Advanced Gastrointestinal Stromal Tumors: Historical Perspective, Future Directions - Episode 6
In a seminal study that assessed the efficacy of imatinib in patients with gastrointestinal stromal tumor (GIST), those with tumors 3 centimeters or larger were randomized to receive placebo or imatinib. The study showed a significant improvement in recurrence-free survival with imatinib, says Syma Iqbal, MD. However, a large limitation of this study was that it did not take into account the mitotic rate of the tumor.
Another study evaluating imatinib enrolled patients with high-risk features at baseline, explains Anthony P. Conley, MD. These individuals had tumors greater than 10 centimeters, high mitotic rates, or tumor rupture. Results showed a greater survival benefit in the cohort that received 3 years of imatinib compared with those who received 1 year of imatinib. While these findings altered treatment approaches with respect to duration of therapy in patients with high-risk GIST, the optimal length of treatment remains unclear, says Iqbal. Some clinical trials have assessed the use of up to 5 years of imatinib in the adjuvant setting, adds Conley.
Patients who have undergone surgical resection of their GIST should be followed on a regular basis with physical examination and cross-sectional imaging with a CT scan of the abdomen and pelvis, if the tumor is located in the abdomen, and a CT scan of the chest for esophageal GIST, recommends Robert H. I. Andtbacka, MD. These scans should be performed every 3 to 6 months, as per National Comprehensive Cancer Network recommendations.

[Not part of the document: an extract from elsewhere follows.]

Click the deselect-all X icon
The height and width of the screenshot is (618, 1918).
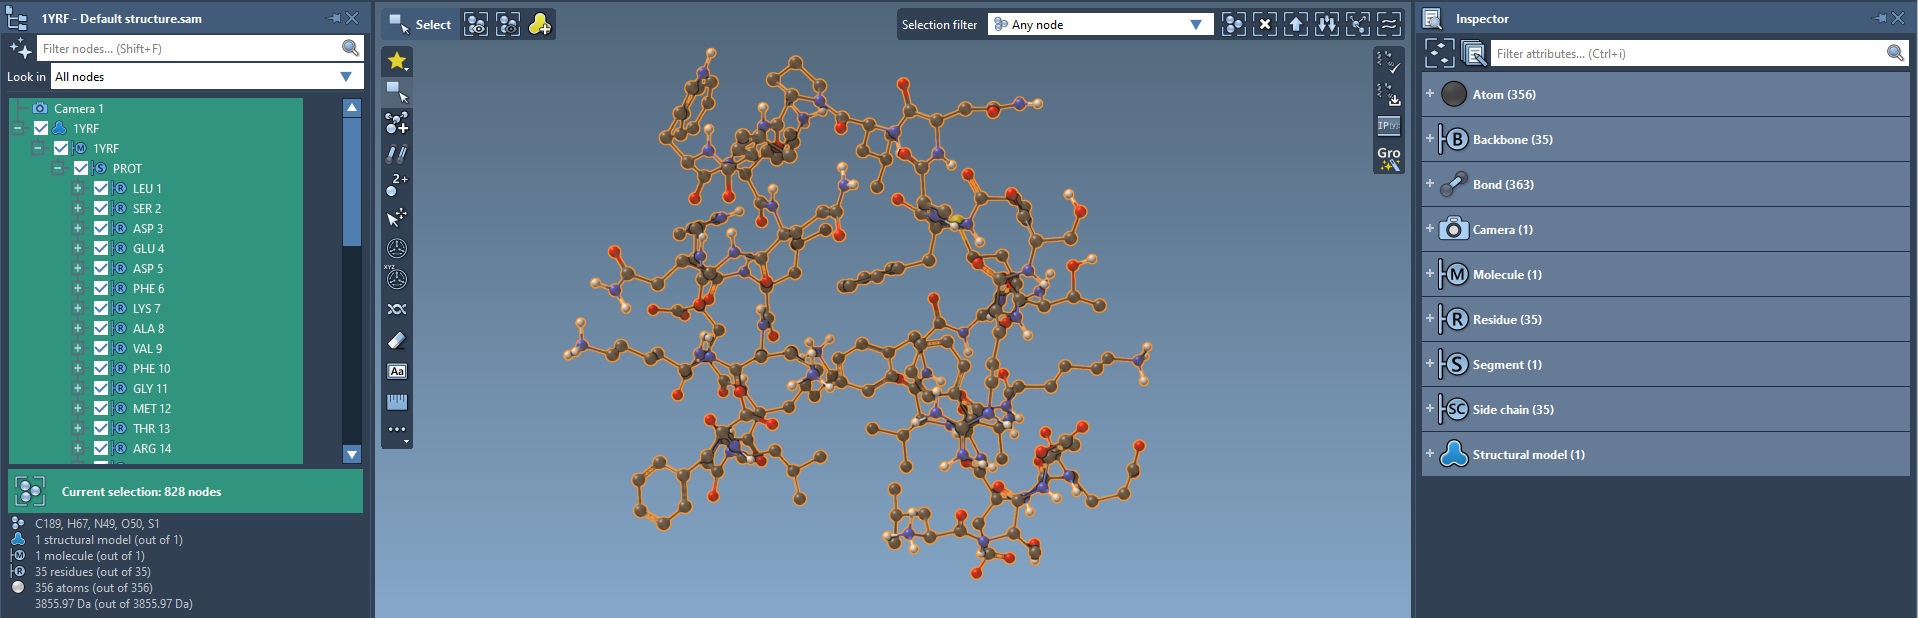coord(1265,25)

The scans may reveal solid tumors that have metastasized to the liver or those that have decreased in density and vascularity following surgical resection and adjuvant treatment, says Andtbacka. Individuals who have tumor recurrence typically undergo tumor biopsy to determine the mutational status of the malignancy.
Andtbacka and his colleagues often utilize immunohistochemical analysis and staining to test for c-KIT, DOG1, protein kinase C-theta, and platelet derived growth factor receptor, as well as mutations in exon 9, 11, 13, and 17. How patients respond to treatment depends on these mutations, comments Andtbacka.